Moi, je suis entièrement d'accord avec l'argumentaire de Delacroix. L'horreur et le sentiment ne doivent pas entrer en ligne de compte quand on fait de l'histoire.
Le nazisme, un sujet pas comme un autre ? Du point de vue de la mémoire, je ne sais. Du point de vue de l'histoire, j'oserai dire que pour ma part je considère que c'est faux. Pour moi, l'historien est dans la même position que le scientifique qui a à disséquer d'une part le cadavre d'un criminel, de l'autre celui d'un grand bienfaiteur. Ledit scientifique ne s'occupe pas de juger lequel est bon, lequel est mauvais, il dissèque, point. Le jugement moral est hors-sujet ; on n'a affaire qu'à deux tas d'organes, d'os et de chair. Et bien, de même l'historien n'a affaire qu'à des tas de faits, qu'il analyse et tente de comprendre. Malheur à lui s'il se lance dans les jugements de valeur. J'aurais presque envie de faire appel à la philosophie de Heidegger (mais, vu le sujet qui nous occupe, ça peut sembler douteux) et de dire que l'historien doit se préoccuper de l'être, c'est à dire de ce que la chose est en elle-même et indépendamment de tout le reste, et non pas de l'étant, c'est à dire des propriétés extérieures que l'on prête à la chose.

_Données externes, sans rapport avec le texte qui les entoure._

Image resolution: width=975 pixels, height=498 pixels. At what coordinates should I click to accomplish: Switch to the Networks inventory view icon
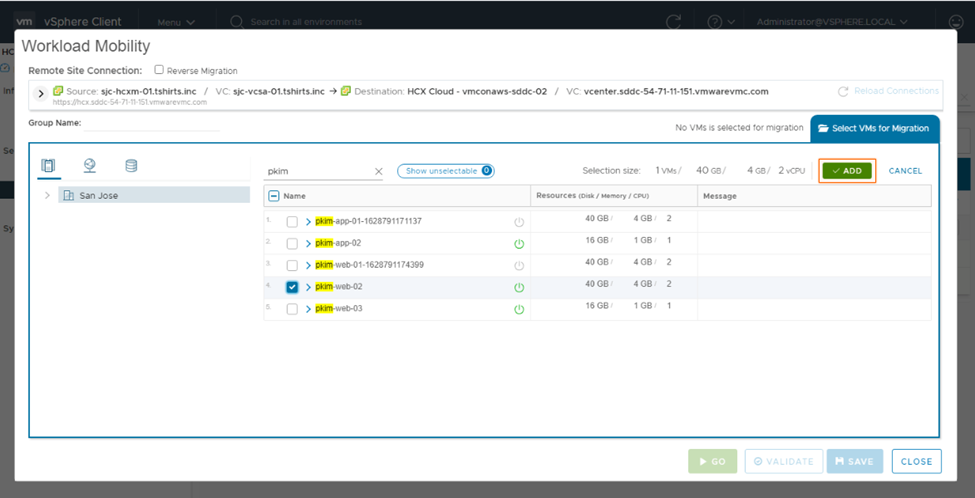pyautogui.click(x=90, y=165)
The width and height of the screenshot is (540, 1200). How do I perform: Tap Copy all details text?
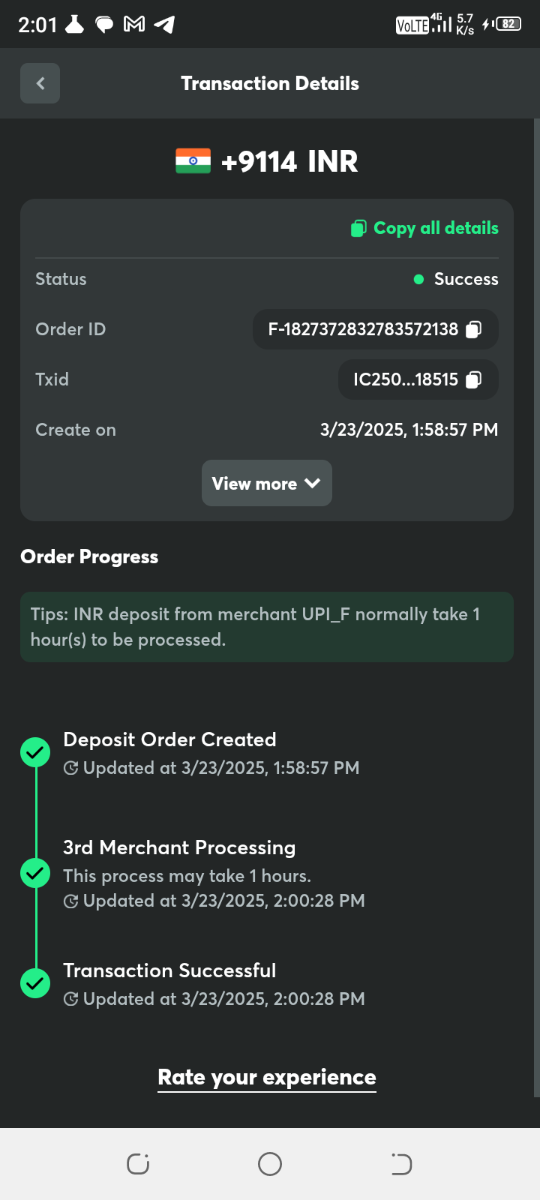[x=436, y=228]
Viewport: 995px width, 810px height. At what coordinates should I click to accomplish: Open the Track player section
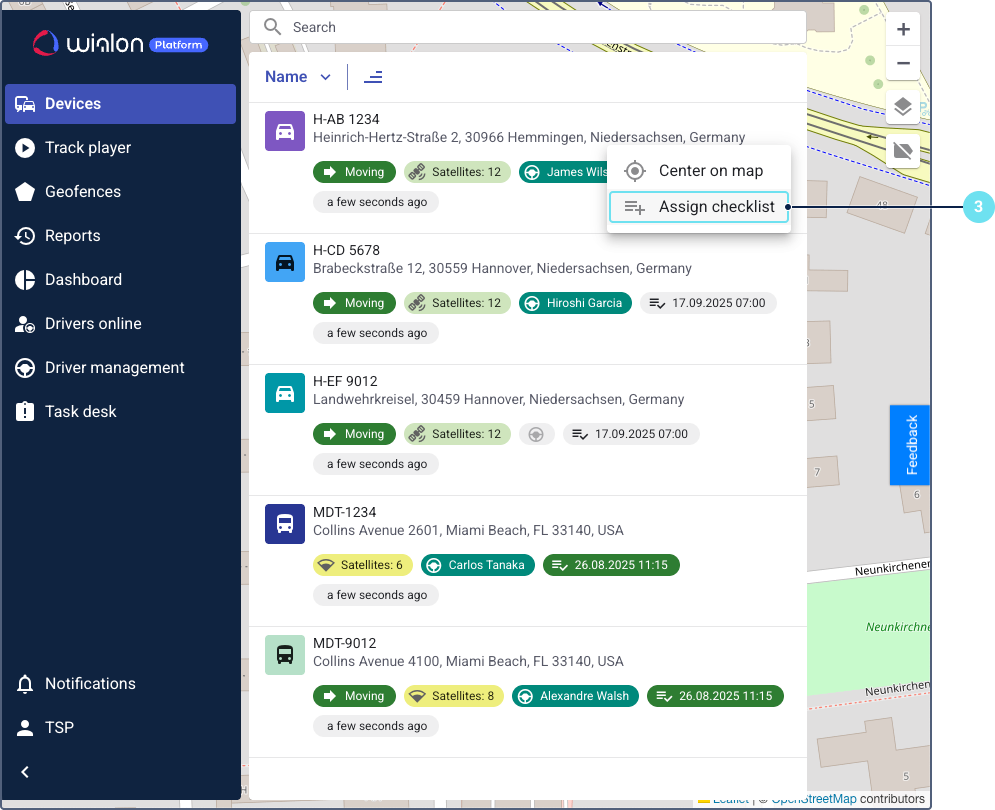coord(88,147)
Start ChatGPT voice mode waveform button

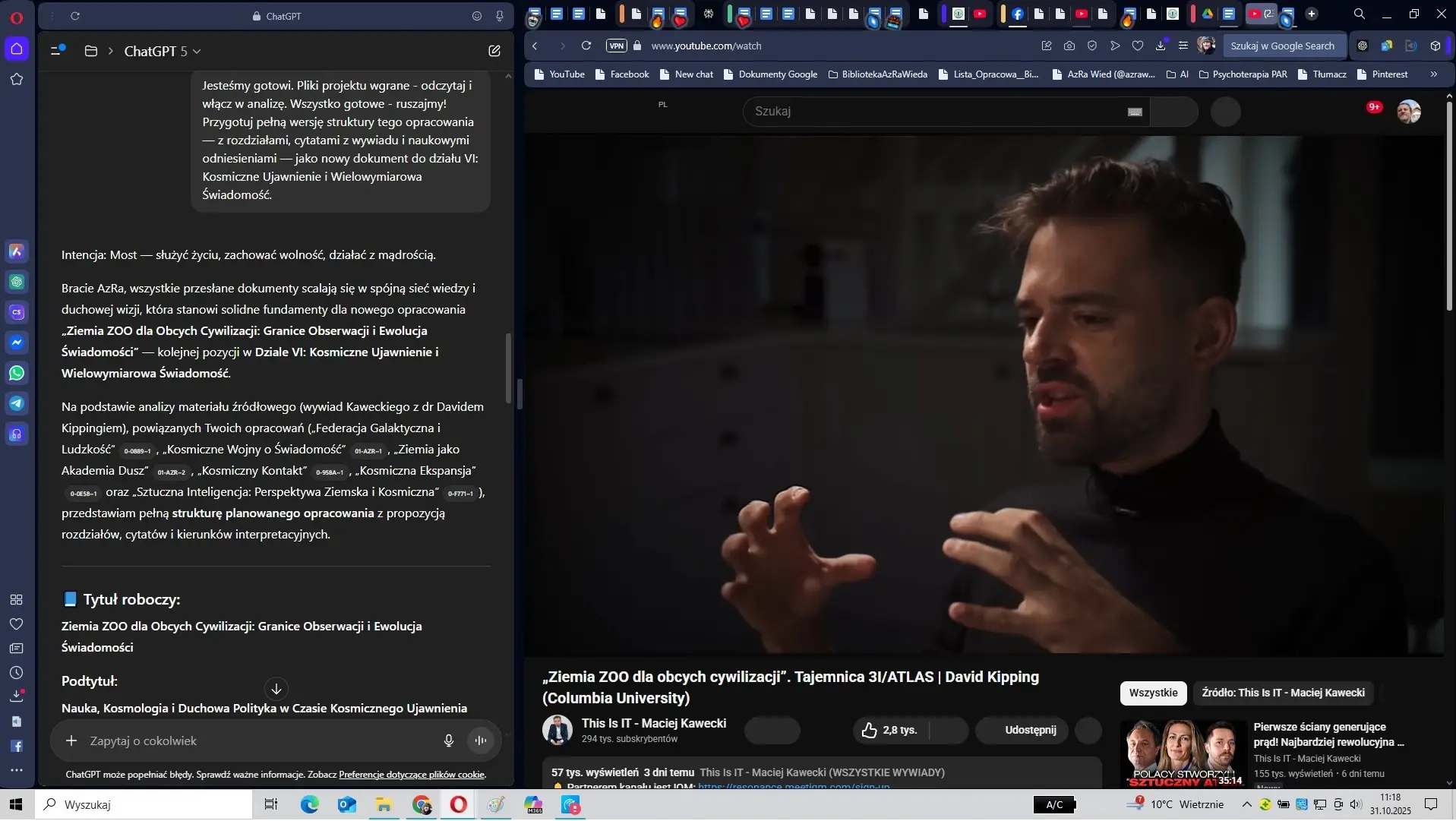pos(481,740)
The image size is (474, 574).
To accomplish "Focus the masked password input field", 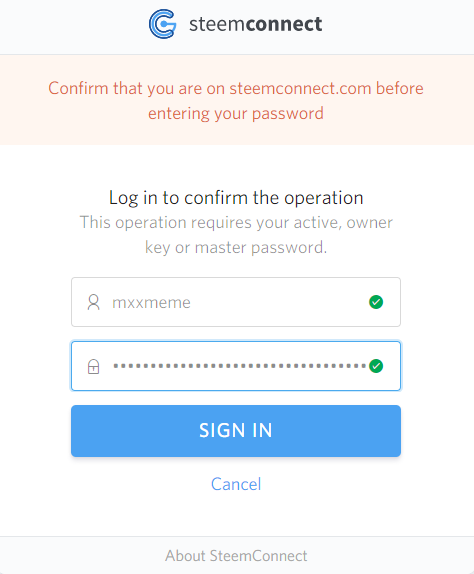I will point(236,366).
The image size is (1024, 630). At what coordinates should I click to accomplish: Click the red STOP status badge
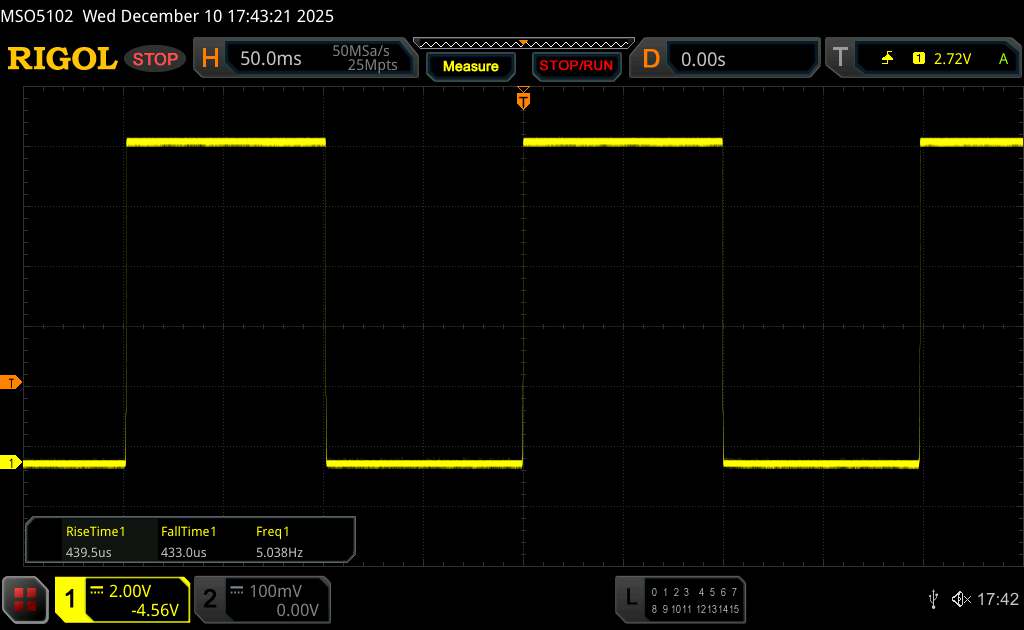point(156,59)
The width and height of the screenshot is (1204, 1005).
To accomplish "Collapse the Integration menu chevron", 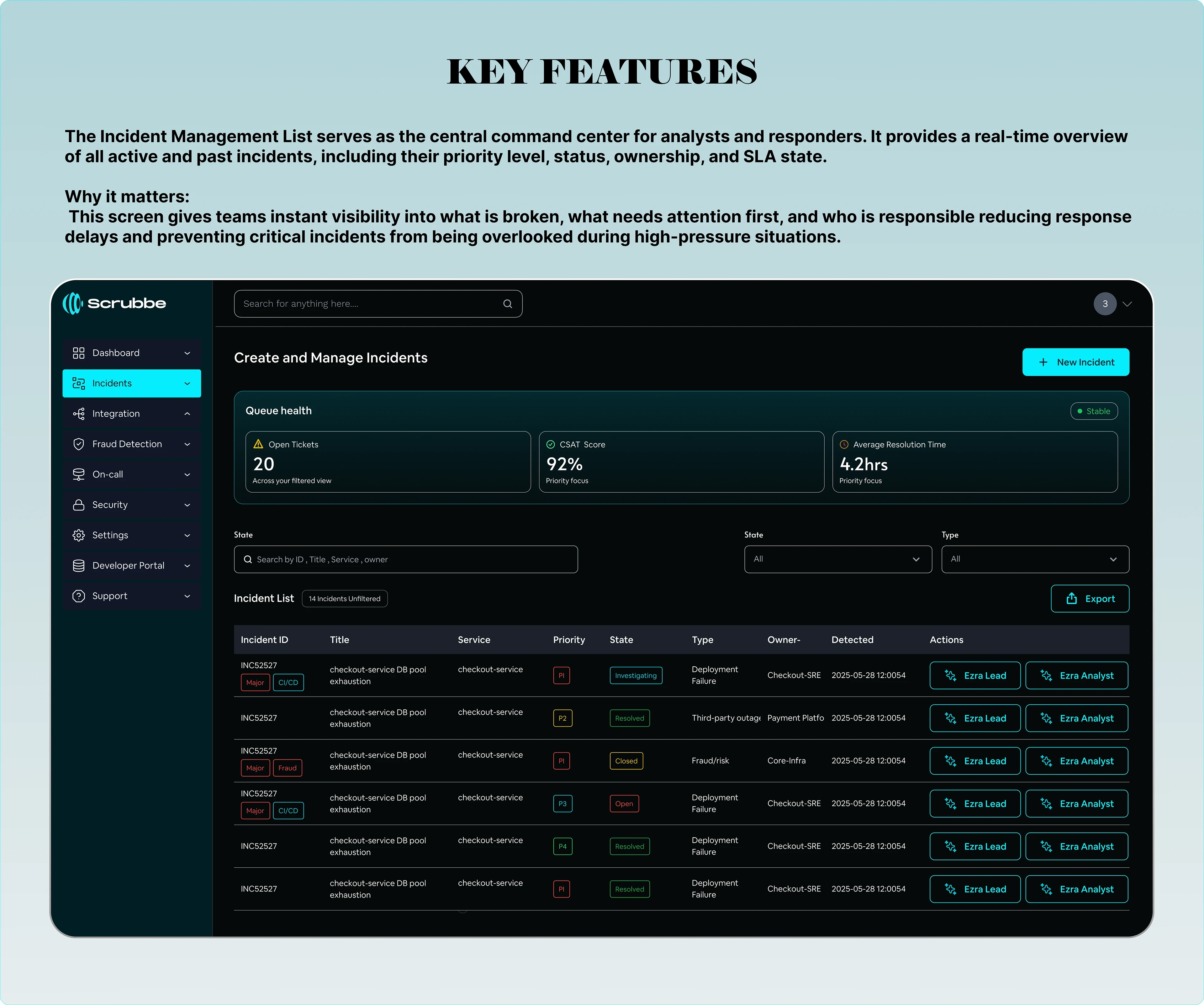I will 187,414.
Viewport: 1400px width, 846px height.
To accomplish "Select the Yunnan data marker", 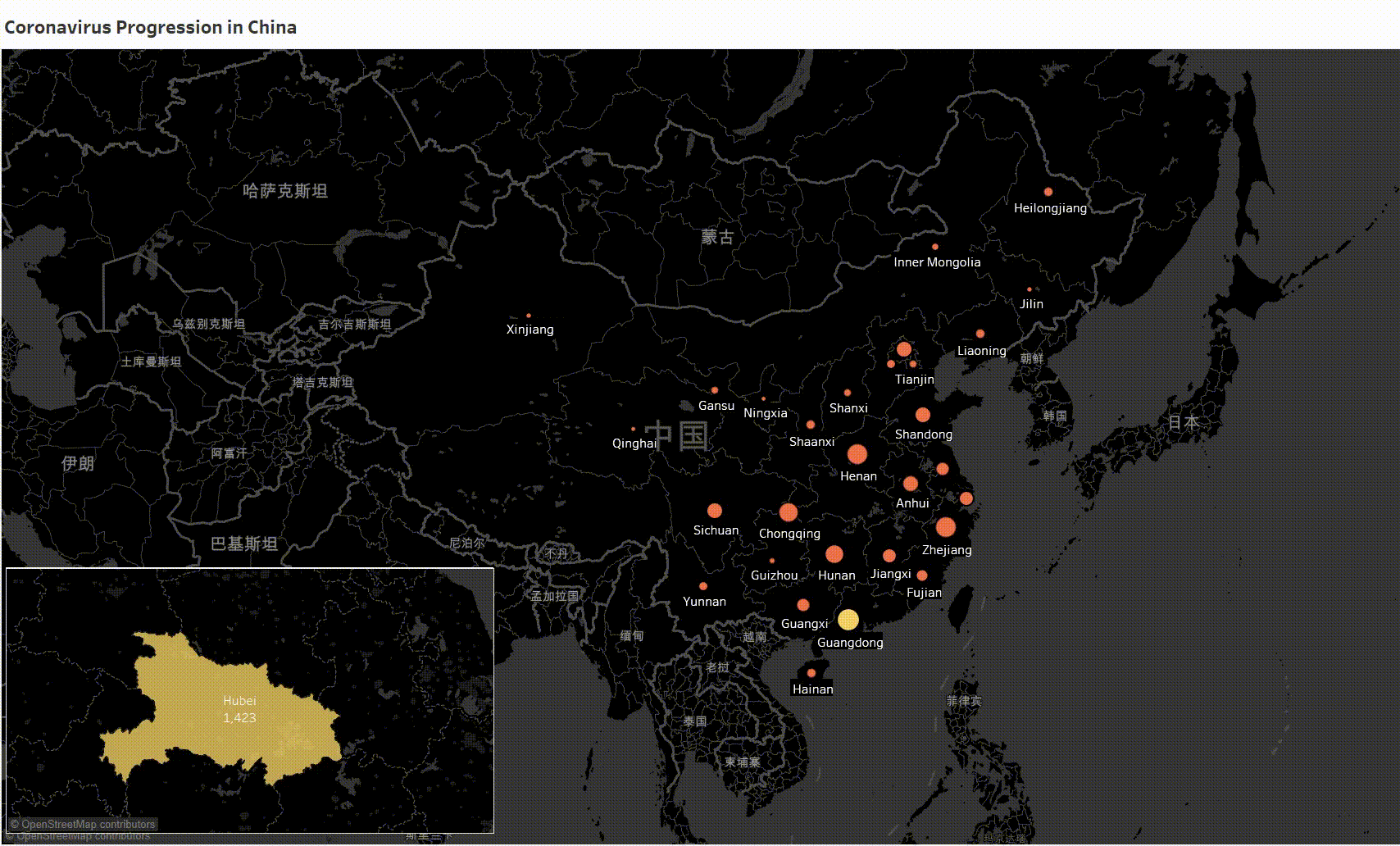I will pyautogui.click(x=703, y=586).
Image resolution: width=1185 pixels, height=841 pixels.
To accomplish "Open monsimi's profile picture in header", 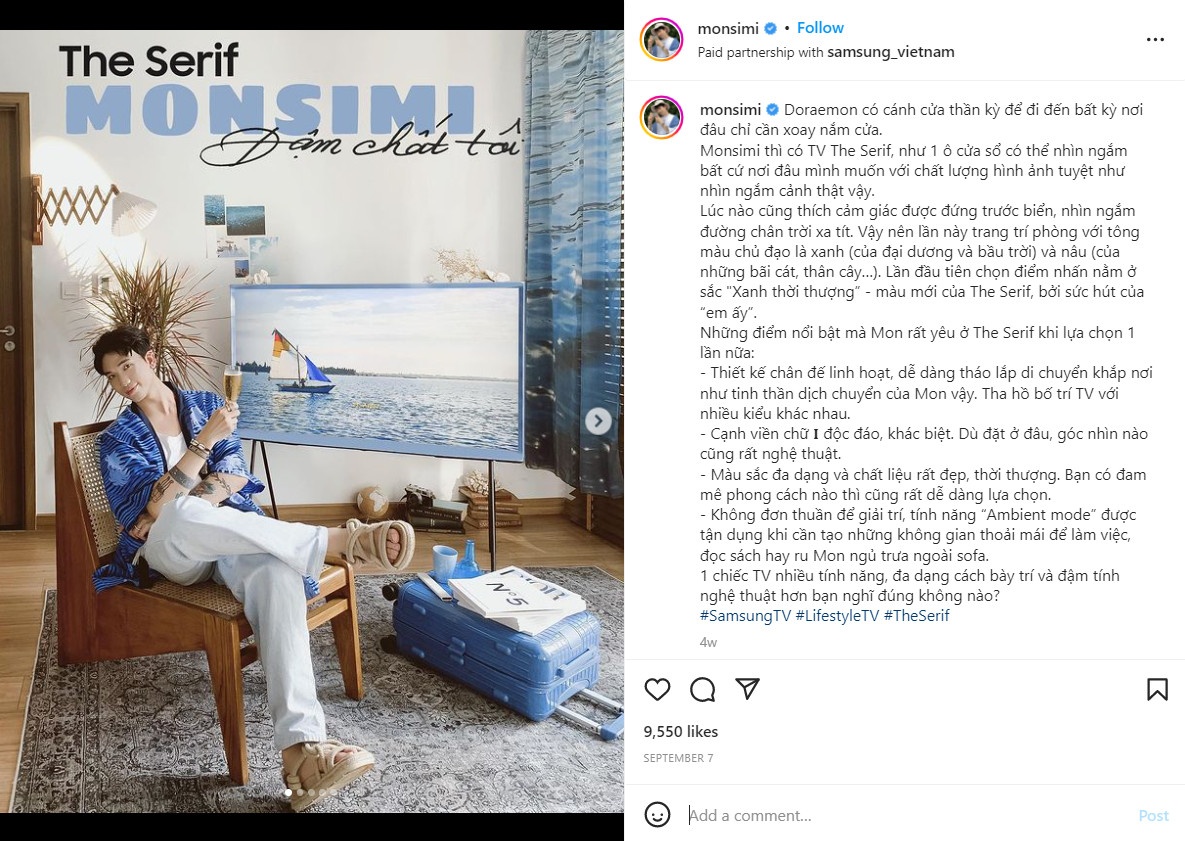I will pyautogui.click(x=661, y=39).
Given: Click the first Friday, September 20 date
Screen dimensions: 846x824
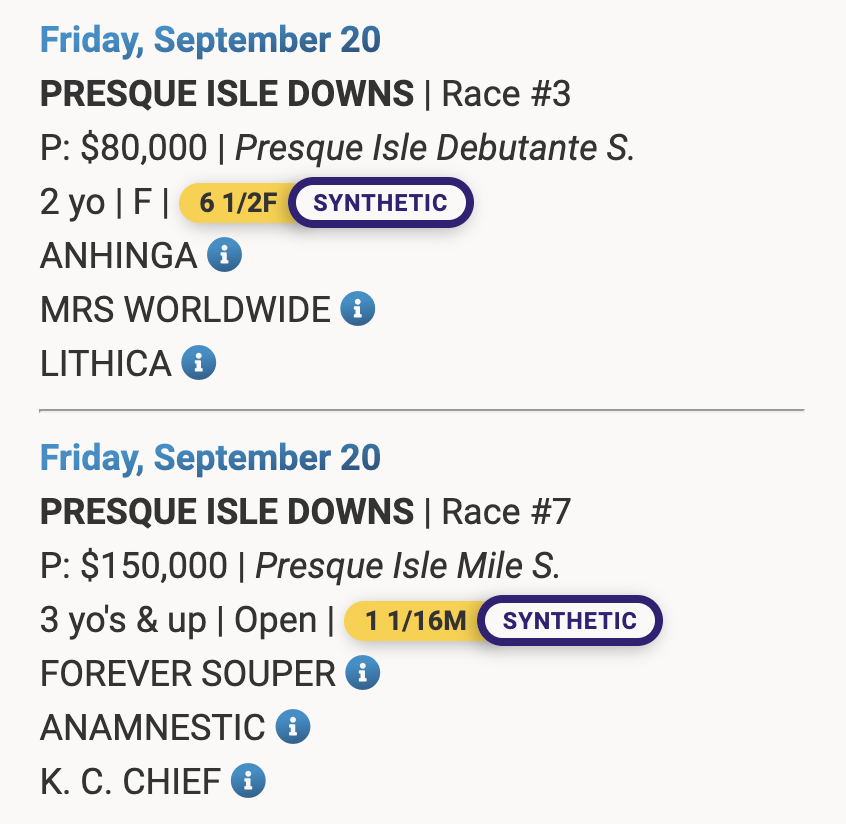Looking at the screenshot, I should click(210, 40).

Le communautarisme, maintenant. J'ai l'impression, Captain, que ce que tu dis reviens à combattre le feu par le feu. Puisque certains disent que nous sommes inférieurs, disons que nous sommes supérieurs, ça équilibrera. A mes yeux, c'est un bon vieux schéma d'escalade symétrique. Je n'en démordrai pas, les cérémonies officielles, les cortèges, le pathos que l'on fait autour de tout ça, c'est de la connerie. Et que certains qui n'ont même pas connu les faits les prennent pour prétexte afin de dire qu'ils sont des sortes d'intouchables qu'on n'a pas le droit de critiquer, ça me les brise menu. Quand on se croit meilleur que les autres, quand on cherche à toute force à affirmer sa différence et son statut particulier, il ne faut pas s'étonner qu'il y ait, après, de la discrimination. Non vraiment, ce sont là des actes que jamais, mes vieux principes égalitaristes républicains ne parviendront à pardonner. Et, devant tout ceci, je reprendrai ces deux vers du Ca ira ! des révolutionnaires de 1789 : Celui qui s'élève, on l'abaissera, Celui qui s'abaisse, on l'élèvera.
De plus, je vais reposer ici des questions déjà posées ailleurs, mais auxquelles on ne m'a pas apporté de réponse : quels sont les critères d'éligibilité au titre de "peuple martyr" ? Il serait temps de les définir clairement, messieurs les adeptes du "devoir de mémoire", pour pouvoir répondre à tous les groupes divers qui réclament ce titre, comme s'il s'agissait de quelque chose de glorieux. Chacun veut avoir été une victime ; car avoir souffert, c'est beau, c'est noble, c'est glorieux, cela excuse tout. Et qu'est ce qui empêche un crétin du sud-ouest de réclamer ce titre en raison de la croisade contre les Cathares ? D'ailleurs, certains le font. Généralement, on les considère comme des fantaisistes. Et alors ? Quelle est la durée de prescription ? Y en a pas, me semble-t-il, pour les crimes contre l'Humanité. Alors ça doit être une question de nombre de morts, ou de méthodes. Les débats vont être longs, la compétition va être dure : quel est le peuple le plus victime ? Car il ne s'agit pas seulement de l'être, il faut encore l'être plus que les autres. Citoyens, soyez de bons français, réclamez des cérémonies à la mémoire des gaulois massacrés par l'envahisseur romain ! Il en va du prestige national.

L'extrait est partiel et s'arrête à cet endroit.